• Task goal: Take the line containing "This screenshot has width=1024, height=772." and every line below it through the end of the entries, and output them verbatim, pictures excluded.

• Dataset entries:
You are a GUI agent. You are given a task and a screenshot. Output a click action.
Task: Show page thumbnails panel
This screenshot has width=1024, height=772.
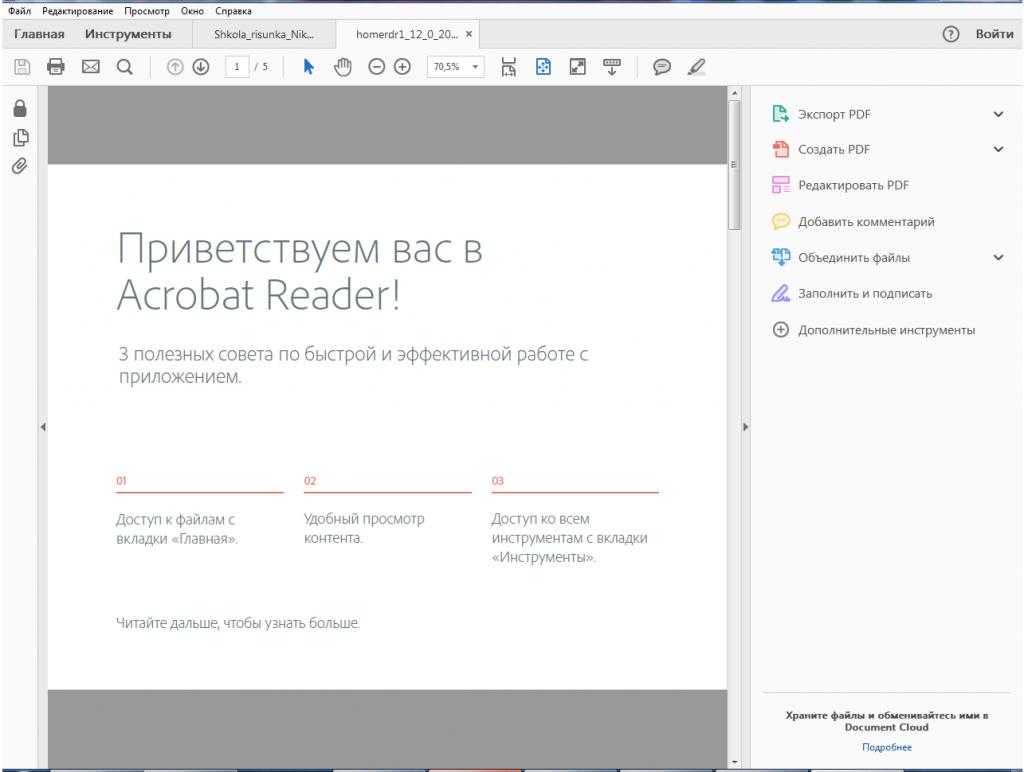19,138
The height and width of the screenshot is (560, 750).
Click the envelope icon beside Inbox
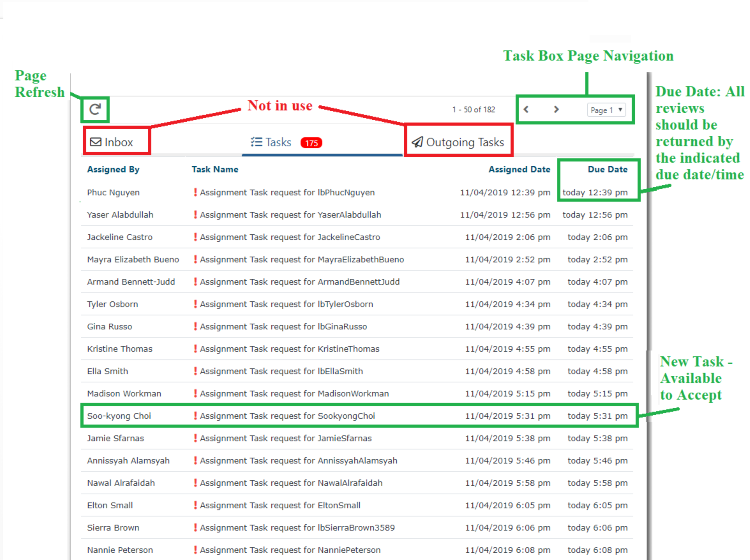tap(95, 142)
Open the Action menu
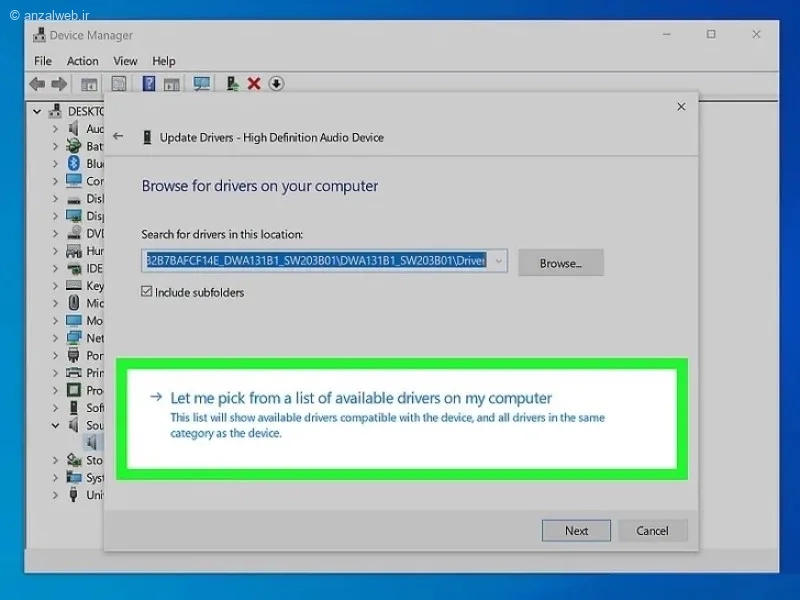Screen dimensions: 800x600 [83, 61]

• Solution for this problem:
This screenshot has width=1024, height=772.
19,138
The height and width of the screenshot is (560, 750).
Click the envelope icon beside Inbox
tap(95, 142)
Open the Action menu
Screen dimensions: 800x600 [83, 61]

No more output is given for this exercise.